Recent data has shown that the US economy is starting to recover, such as fewer unemployment claims, positive corporate earnings data, manufacturing, housing, and retail sales. Investors are hoping that consumers will start spending again to help pull the U.S. economy out of the recession.
The euro tanked as investors reacted positively to upbeat U.S. economic data with talk that the U.S. economy will outperform other developed countries. The European Central Bank left its interest rate at 1 percent yesterday and said it sees a gradual recovery in 2010. The ECB also mentioned that interest rates are ‘appropriate” and will remain steady for the near-term.
The British pound fell on the back of the stronger U.S. jobs report. The sterling started to weaken yesterday after the Bank of England left rates at a record low 0.5 percent and unexpectedly increased its asset-purchase plan, indicating that financial conditions remain weak.
The Japanese yen weakened as talk of a global recovery dampened demand for safe haven currencies. Positive U.S. jobs numbers encouraged Japanese investors to buy higher-yielding assets overseas. The Ministry of Finance recently revealed that Japanese investors bought more overseas stocks than they sold.
The Canadian dollar fell as Canada’s economy lost more jobs in July.
Employment dropped by a net 44,500 jobs last month after a net loss of 7,400 jobs in June. The unemployment rate remained at 8.5 percent. Meanwhile, crude oil fell as the U.S. dollar appreciated. Oil prices are still close to $72 a barrel.
The Australian dollar softened slightly after the central bank said interest rates are “appropriate”, while signaling the next move would likely be a rate hike.
Surprising news that 32,200 new jobs were created in July, while the jobless rate held at 5.8 percent kept the Australian dollar strong.

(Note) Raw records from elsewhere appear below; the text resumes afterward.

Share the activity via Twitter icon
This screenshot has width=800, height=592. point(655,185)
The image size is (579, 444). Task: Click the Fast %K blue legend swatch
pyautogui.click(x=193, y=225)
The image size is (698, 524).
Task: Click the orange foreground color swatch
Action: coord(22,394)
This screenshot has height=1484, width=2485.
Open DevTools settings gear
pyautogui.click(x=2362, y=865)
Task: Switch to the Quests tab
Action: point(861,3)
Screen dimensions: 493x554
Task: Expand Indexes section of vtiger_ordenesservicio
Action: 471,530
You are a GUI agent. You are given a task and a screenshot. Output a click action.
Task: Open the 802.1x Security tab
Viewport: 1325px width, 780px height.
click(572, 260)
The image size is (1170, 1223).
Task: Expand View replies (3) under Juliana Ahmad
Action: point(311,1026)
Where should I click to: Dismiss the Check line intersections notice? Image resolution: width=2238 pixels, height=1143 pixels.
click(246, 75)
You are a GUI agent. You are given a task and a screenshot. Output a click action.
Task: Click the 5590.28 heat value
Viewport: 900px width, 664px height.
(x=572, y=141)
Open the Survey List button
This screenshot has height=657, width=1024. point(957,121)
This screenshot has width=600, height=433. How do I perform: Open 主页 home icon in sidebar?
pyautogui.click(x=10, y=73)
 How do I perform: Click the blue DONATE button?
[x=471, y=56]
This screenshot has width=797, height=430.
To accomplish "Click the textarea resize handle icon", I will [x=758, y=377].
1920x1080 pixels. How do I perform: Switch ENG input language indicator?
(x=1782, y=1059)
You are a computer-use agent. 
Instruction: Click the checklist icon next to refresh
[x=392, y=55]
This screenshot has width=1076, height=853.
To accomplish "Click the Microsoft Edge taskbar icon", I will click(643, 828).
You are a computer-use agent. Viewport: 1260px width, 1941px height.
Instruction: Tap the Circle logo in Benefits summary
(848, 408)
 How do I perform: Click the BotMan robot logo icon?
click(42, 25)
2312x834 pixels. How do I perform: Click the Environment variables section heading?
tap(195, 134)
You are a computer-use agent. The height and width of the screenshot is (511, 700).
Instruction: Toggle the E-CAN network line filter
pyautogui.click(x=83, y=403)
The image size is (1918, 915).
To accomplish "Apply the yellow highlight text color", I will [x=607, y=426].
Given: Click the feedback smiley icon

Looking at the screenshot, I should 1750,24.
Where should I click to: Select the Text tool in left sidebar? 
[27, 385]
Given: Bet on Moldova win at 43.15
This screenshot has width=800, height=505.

The New Zealand dollar held gains on hopes that a global recovery will boost demand for higher-yielding assets. The currency was supported by news that the country is more optimistic about the outlook for its housing market.
Investors, however, remain cautious as its country’s jobless rate recently increased to 6 percent last quarter from 5 percent in the previous three months.
The Mexican Peso benefited from improvement in the U.S. labor market with hope that as the U.S. economy recovers, it would boost their exports. The U.S. is Mexico’s biggest trading partner and buys 80 percent of Mexico’s exports.